**TASK STATEMENT:** Where a line in the listing below holds the word "agent", count that line; give the total alone.

**MATERIAL FOR THIS EXERCISE:**
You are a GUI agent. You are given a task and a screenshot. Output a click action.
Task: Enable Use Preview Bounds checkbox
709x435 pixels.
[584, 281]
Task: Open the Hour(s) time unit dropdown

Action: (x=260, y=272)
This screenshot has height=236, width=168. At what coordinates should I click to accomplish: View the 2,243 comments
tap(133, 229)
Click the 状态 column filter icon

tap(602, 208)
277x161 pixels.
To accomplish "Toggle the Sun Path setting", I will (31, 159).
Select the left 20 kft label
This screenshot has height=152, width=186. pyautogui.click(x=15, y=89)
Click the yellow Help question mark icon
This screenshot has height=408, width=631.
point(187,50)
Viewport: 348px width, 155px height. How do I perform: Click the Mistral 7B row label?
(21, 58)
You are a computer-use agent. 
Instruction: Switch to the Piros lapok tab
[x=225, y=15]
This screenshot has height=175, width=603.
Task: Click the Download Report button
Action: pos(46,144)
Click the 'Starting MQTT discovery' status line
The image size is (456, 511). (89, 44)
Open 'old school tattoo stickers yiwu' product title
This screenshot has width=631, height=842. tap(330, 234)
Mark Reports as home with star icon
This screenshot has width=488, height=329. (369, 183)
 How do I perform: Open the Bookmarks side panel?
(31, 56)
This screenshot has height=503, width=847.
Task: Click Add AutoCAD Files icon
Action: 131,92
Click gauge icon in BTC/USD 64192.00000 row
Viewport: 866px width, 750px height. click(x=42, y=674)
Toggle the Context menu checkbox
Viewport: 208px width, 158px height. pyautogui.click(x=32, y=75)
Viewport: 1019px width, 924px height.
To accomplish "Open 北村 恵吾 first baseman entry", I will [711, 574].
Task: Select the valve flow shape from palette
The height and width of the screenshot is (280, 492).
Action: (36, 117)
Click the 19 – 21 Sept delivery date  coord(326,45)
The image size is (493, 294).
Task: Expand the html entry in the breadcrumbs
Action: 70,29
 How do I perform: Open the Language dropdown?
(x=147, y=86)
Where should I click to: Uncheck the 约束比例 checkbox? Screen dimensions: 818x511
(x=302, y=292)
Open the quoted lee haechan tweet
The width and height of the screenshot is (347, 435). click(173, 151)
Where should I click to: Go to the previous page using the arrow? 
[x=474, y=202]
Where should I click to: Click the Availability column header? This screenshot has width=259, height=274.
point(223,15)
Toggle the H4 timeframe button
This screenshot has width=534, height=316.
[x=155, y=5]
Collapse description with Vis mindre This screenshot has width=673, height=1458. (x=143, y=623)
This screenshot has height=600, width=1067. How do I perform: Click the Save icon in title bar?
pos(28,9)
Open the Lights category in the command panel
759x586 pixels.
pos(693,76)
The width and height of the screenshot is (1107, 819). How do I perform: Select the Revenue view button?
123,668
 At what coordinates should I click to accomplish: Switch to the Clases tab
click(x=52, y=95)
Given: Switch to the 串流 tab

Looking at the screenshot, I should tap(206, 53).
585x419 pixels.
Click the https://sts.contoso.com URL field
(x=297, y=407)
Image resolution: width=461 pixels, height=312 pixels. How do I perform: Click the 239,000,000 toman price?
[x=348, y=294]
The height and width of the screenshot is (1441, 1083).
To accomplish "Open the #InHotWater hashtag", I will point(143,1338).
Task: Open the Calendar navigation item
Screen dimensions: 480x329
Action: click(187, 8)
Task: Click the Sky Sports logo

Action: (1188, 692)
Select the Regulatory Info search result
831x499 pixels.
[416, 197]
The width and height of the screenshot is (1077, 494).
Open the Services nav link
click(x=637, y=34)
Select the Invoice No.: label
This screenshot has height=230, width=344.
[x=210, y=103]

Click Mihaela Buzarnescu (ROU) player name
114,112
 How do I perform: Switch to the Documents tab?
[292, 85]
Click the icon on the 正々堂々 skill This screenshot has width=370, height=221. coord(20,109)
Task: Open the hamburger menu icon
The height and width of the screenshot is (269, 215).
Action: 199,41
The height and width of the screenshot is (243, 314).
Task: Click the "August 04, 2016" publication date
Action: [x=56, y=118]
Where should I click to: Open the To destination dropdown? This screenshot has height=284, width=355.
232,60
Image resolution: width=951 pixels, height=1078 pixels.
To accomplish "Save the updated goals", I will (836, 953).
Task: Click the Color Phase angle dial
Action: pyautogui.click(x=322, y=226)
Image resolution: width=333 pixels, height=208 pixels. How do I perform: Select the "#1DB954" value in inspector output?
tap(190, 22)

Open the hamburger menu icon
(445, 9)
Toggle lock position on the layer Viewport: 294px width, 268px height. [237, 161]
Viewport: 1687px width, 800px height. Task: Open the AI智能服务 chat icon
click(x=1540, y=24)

**ANSWER BOX:** 2